Problème posé
Rendez en CSV à deux colonnes, consigne et reponse, les enregistrements allant de la ligne qui contient "You are a GUI" jusqu'à la ligne qui contient "tap(371, 304)", celle-ci comprise. Mettez une ligne par consigne, chaque champ entre guillemets, les sauts de ligne remplacés par des espaces, et omettez les images.

======== Enregistrements de données ========

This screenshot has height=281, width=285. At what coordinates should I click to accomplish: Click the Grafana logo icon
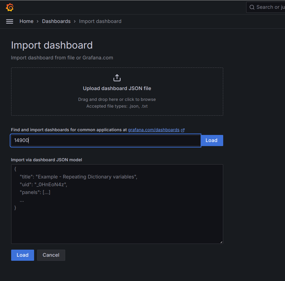[x=10, y=7]
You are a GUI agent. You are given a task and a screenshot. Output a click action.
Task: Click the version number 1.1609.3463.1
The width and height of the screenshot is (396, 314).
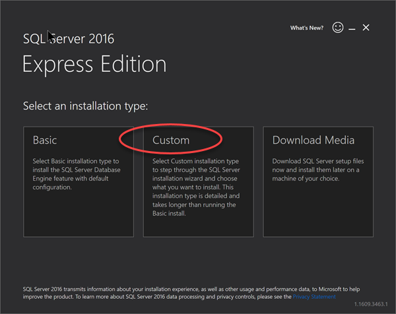tap(371, 304)
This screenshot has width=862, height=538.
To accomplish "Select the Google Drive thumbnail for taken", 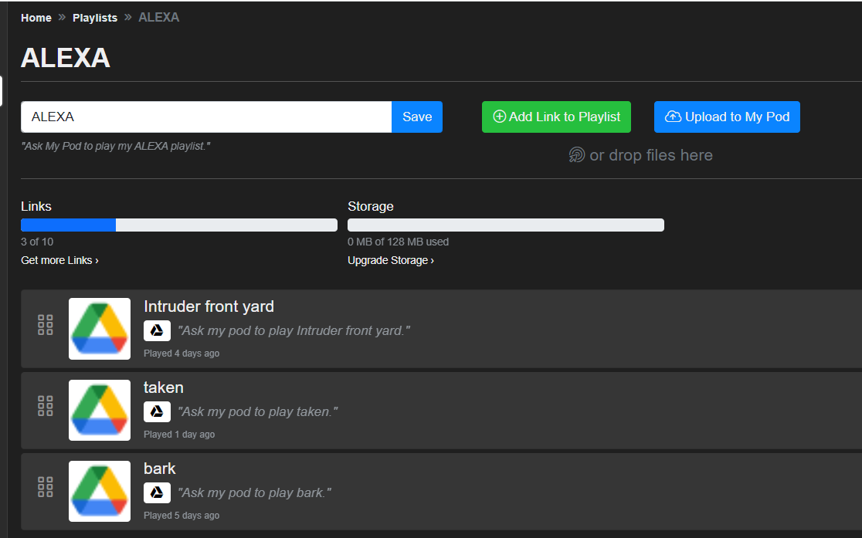I will [x=100, y=410].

========

Réponse à l'exercice
consigne,reponse
"You are a GUI agent. You are given a task and a screenshot. Output a click action. Task: Click the version number 1.1609.3463.1 The width and height of the screenshot is (396, 314).","tap(371, 304)"